Field Trip Recap: Borbs and Forbs at Humboldt Park

 
Twelve people, including two children, in jackets and with binoculars on sidewalk with lagoon behind them

words by trip leader and COS board member Robyn Detterline

On a brisk, sunny May 3, a lucky 13 birders set out on a COS green birding event: the May Borbs and Forbs. Each month we visit a different Chicago park and complete a short birding trek, followed by a workday to improve the habitat for the birds we have just appreciated. This month we visited Humboldt Park.

We started at the boathouse and made our way to Picnic Island, along the way finding some happy Ruby-crowned Kinglets and Common Grackles.

Tiny bird with yellow and black striped wings and yellow edges along a black tail, olive green on head and back, with a white eye ring, perched sideways on a vertical stick.ical

Ruby-crowned Kinglet. Photo by Emily Tallo, Montrose Point, Oct. 10, 2022.

We noted how difficult it can be to tell the difference between a grackle and the ubiquitous Red-winged Blackbirds when looking from below, but if we are patient the bird will shift and we can see the unmistakable long tail of a grackle.

Picnic Island was a treat, especially the vantage it allowed us as we watched a Caspian Tern fiercely hunting. Oohs and Ahhhs were uttered all around as they dove like a dart into the water and snatched up a little fish. An adorable Pied-billed Grebe appeared and disappeared over and over under the water.

On the island we also spotted a skulking Black-crowned Night Heron and learned about their endangered status elsewhere in the state, but their success in Chicago due to the wolf-protected rookery at Lincoln Park Zoo.

Robin-sized bird with brown back and head, brown speckles at its throat, and white breast, with a pointed yellow bill, standing in grass.

Veery. Photo by Carl Giometti, Chicago Women’s Park, April 28, 2022.

We then wound around the Big Lagoon, delighted by a Veery, a lifer for some, being super obliging by basking in the warm sun. We also had brief glimpses of a female Eastern Towhee and watched the Tree Swallows hanging around their nesting boxes.

Warblers were few but delightful: sharply dressed Black-and-White Warblers and bouncy little Palm Warblers. Common Yellowthroat and Northern Waterthrush were seen by some, but all too briefly. And of course everyone loved the fuzzy goslings, whose proud Mama and Papa Canada Geese showed off for all us humans to admire.

Two large geese with white breasts and a white chin-strapm black heads, necks, legs and back, standing behind two small fuzzy golden goslings that were nestled on the ground.

Canada Goose. Photo by Moon Kim, Humboldt Park, May 3, 2025.

By the end of our walk we had 31 species.

We then we met up with the Humboldt Park Steward to begin the workday portion. Our quarry was the highly invasive Garlic Mustard, which is not flowering yet, but we did our best to nip it before the bud. There was some trash pickup, but we remarked that the Earth Day crews from the previous weekend did a relatively thorough job, making our work quite easy.

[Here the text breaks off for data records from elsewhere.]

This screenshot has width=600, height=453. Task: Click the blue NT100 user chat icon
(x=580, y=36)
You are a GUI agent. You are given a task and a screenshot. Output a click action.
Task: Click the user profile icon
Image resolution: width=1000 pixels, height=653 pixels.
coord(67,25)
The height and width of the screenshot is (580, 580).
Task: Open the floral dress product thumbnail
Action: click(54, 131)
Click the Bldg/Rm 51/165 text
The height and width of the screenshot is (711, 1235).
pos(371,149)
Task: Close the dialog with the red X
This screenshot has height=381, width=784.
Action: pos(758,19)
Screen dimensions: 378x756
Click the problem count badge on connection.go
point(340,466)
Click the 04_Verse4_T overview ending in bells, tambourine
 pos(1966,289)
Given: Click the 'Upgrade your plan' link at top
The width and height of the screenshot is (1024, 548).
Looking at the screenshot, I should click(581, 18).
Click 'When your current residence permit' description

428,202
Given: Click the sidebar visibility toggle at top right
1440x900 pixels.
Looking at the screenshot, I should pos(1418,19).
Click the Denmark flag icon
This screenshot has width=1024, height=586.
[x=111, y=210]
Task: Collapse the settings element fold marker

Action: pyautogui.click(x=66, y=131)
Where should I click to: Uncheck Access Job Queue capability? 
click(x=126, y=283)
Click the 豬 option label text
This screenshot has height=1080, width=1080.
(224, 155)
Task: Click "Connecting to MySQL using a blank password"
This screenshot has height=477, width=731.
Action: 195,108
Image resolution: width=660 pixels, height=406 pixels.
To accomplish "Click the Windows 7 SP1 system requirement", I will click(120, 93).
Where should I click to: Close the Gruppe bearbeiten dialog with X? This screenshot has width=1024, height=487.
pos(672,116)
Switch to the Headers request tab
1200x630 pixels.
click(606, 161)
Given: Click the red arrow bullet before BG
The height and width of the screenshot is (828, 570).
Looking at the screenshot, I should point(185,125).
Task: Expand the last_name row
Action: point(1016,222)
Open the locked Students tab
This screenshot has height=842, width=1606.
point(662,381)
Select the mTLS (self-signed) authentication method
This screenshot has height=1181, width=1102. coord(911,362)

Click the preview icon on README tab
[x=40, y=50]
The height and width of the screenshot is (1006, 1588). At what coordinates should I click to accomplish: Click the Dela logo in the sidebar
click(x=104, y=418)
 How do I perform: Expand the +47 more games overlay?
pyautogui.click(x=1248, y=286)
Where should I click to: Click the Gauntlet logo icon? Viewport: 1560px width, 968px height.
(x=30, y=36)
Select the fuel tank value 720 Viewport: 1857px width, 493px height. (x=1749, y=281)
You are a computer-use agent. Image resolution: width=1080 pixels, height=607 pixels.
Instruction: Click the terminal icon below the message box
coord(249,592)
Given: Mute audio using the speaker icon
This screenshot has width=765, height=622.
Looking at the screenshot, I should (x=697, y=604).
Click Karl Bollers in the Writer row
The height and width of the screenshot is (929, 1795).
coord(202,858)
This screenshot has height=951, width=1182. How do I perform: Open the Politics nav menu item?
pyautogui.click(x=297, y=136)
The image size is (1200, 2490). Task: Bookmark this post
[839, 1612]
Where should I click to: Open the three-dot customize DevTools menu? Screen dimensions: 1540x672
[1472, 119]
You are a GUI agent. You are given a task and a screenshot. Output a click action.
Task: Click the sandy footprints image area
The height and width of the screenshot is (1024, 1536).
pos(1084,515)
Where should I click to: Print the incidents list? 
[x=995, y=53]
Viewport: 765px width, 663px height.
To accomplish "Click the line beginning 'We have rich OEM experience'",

Three people with work gloves, tools and a wagon on one side of the fence, one person with hands full of invasive weeds on the other side, coming toward the cart.

Photo by Moon Kim, Humboldt Park, May 3, 2025.

Being deep in the natural areas allowed us some nice non-avian critter spotting: we were all tickled to see so many bunnies, and most of us were bowled over by the visibility of so many garter snakes, which we learned are in the height of breeding season and on the prowl.

As always it was another lovely day at Humboldt Park, filled with good company, good scenery, and good birds!